Esta meditación de María, muy lógica si tenemos en cuenta el acontecimiento de una aparición de seres celestiales a unos pastores lugareños, contrasta con lo que debió meditar años después acerca de su hijo adulto, sobre todo por la manera de comportarse éste. Ella, como el resto de la familia (los demás hijos de María) llegaron a pensar que Jesús estaba “fuera de sí” (Marcos 3:21), lo cual se apercibía como una deshonra para él mismo y para toda la familia. Y todo porque ese niño ya adulto se reunía con “malas compañía”: publicanos y pecadores (Cf. Lucas 15:1-2).

Desde una perspectiva socio-religiosa-teológica esta tensión literaria nos enseña mucho. Por un lado nos enseña la expectativa que María tenía de “ese” hijo. Y esta expectativa no podía ser otra que la de cualquier madre judía de su época: ver a su hijo creyente y sujeto a los estándares piadosos de la tradición, lo cual honraba sobremanera: ¡he ahí mi hijo!, diría cualquier madre a su vecindario. Pero María no pudo decir eso. 

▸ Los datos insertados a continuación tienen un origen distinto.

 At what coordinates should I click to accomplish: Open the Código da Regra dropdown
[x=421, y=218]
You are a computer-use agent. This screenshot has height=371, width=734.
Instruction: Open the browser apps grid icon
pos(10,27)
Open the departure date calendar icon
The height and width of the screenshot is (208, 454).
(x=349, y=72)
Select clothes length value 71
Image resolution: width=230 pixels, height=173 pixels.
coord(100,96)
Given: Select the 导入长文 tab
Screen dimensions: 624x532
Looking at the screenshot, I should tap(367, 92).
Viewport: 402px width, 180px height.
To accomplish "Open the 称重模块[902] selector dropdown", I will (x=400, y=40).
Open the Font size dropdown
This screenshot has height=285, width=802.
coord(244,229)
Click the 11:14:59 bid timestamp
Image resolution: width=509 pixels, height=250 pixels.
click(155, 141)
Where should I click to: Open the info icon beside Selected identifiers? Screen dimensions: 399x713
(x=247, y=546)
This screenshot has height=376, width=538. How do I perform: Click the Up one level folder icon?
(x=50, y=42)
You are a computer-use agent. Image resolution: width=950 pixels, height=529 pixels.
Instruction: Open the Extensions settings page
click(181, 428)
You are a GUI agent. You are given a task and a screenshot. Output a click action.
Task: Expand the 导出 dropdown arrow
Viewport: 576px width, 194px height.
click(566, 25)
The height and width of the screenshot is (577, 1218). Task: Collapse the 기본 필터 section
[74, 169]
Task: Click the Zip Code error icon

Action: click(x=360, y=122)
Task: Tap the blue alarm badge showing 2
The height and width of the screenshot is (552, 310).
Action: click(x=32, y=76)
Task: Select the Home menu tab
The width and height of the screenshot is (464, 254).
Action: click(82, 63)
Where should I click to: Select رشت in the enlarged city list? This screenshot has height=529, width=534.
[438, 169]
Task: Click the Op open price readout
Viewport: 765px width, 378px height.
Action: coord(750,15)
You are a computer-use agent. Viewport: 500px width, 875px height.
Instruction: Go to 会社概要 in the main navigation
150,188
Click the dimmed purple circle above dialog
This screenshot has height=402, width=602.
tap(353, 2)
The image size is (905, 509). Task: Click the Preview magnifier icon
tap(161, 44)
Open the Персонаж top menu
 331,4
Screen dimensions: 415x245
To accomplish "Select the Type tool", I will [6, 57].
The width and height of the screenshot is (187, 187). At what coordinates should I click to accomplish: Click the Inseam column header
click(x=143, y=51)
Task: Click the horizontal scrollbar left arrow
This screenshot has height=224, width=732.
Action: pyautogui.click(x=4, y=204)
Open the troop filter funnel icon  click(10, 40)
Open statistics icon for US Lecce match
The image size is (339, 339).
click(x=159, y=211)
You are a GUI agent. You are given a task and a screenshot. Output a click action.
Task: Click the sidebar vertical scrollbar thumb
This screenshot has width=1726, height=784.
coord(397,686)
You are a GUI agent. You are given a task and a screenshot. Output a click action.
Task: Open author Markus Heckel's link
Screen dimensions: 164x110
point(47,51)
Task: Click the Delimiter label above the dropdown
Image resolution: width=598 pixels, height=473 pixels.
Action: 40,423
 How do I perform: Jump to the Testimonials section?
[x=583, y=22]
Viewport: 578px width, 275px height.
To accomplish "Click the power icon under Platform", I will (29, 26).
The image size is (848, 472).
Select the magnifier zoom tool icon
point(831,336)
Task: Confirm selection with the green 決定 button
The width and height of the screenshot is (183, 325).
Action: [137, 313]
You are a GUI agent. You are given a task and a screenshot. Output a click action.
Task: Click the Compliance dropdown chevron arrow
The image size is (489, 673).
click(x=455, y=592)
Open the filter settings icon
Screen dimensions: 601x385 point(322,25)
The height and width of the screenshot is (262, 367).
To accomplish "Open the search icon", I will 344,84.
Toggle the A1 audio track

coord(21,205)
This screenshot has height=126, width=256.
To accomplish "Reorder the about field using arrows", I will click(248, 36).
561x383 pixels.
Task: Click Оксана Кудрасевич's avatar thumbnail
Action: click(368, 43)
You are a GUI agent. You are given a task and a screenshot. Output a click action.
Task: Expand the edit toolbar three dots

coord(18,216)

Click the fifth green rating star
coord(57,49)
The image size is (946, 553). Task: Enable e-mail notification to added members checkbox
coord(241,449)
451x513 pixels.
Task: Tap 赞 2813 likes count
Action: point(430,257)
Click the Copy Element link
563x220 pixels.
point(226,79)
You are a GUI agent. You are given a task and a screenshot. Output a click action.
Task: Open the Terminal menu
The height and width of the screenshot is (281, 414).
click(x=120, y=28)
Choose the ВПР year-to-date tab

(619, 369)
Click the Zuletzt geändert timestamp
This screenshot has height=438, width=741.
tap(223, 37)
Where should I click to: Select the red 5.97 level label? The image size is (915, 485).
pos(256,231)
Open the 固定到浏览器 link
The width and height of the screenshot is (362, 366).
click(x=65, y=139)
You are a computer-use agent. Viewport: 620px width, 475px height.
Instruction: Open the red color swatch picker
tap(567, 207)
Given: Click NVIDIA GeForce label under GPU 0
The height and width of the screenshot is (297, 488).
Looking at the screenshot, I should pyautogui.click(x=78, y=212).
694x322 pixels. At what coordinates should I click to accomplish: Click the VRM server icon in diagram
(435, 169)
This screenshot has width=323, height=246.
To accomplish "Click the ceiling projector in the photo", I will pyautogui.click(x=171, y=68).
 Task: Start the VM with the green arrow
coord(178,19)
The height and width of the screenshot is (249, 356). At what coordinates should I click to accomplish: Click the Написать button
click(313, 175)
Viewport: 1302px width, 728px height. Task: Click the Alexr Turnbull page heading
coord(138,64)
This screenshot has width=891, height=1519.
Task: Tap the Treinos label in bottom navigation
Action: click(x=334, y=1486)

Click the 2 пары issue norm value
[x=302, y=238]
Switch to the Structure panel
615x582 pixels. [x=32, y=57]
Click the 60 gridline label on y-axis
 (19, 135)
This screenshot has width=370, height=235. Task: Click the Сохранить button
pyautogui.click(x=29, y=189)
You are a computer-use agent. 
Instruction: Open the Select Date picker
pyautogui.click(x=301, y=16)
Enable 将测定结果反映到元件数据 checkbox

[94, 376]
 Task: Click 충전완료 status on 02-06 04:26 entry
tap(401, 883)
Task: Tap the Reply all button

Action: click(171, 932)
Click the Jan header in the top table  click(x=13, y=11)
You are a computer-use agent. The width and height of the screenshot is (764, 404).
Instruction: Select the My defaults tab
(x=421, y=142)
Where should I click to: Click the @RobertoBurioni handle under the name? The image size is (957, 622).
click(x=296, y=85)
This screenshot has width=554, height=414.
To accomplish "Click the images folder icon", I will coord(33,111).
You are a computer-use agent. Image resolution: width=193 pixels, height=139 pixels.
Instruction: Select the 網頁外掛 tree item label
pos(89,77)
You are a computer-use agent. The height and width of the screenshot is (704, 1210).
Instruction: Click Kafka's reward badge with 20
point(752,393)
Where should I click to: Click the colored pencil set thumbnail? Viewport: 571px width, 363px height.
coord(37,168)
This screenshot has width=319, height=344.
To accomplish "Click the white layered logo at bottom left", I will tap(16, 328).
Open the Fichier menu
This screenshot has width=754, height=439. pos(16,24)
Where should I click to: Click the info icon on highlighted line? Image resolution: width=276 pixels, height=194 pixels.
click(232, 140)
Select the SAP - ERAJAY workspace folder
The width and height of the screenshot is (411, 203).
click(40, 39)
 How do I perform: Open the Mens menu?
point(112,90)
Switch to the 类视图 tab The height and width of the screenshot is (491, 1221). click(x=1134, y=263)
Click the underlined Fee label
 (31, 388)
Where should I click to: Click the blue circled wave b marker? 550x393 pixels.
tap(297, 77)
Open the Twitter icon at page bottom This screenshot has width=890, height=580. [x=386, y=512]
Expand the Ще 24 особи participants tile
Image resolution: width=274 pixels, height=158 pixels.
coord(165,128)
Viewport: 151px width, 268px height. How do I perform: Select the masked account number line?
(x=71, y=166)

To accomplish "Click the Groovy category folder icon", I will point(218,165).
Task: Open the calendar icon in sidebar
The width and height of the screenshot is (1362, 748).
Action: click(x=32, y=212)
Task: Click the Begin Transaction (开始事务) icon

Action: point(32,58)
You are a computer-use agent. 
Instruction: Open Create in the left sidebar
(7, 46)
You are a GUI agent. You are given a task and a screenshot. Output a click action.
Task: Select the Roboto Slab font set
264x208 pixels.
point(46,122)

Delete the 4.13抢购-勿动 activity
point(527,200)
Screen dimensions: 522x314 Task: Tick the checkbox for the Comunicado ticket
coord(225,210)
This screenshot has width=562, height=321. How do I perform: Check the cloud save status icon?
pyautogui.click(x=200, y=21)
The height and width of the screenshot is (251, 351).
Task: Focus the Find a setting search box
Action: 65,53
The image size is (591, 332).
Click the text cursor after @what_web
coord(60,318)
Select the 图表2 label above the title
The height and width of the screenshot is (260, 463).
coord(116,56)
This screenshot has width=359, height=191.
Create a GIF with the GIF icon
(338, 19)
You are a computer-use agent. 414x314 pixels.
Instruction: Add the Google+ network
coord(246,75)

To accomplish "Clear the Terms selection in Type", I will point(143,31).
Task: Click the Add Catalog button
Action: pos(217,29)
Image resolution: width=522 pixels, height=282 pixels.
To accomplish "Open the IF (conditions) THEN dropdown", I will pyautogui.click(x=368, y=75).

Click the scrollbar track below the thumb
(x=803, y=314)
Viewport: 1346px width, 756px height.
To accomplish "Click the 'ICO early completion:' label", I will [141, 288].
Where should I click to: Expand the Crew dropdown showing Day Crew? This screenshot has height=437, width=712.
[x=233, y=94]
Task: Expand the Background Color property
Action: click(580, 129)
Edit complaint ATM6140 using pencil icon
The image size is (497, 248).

No sabemos cuándo empezó Jesús a mostrar sus propios pensamientos acerca de la ley, de las tradiciones de los Ancianos, de las enseñanzas de los fariseos, etc. (sólo los Evangelios apócrifos hablan de la infancia y la adolescencia de Jesús; Lucas 2:41-52 es más legendario que histórico). Pero es obvio, a la luz de los relatos evangélicos, sobre todo cómo terminó la biografía del Jesús histórico, que María tuvo que hacer una profunda catarsis de aquella primera meditación. No pasó desapercibida esta catarsis para el evangelista, por lo cual dice: “y una espada traspasará tu misma alma” (2:35). Tampoco sabemos mucho de esa María, mujer y madre judía, inmersa en sus tradiciones religiosas, en la época pospascual. Sabemos de ella un poco en relación con la pasión y muerte del hijo (Juan 19:25-27), pero nada en relación con la resurrección del hijo, salvo su presencia entre el grupo de los seguidores del Resucitado según cuenta el autor de Hechos de los Apóstoles (Hechos 1:14).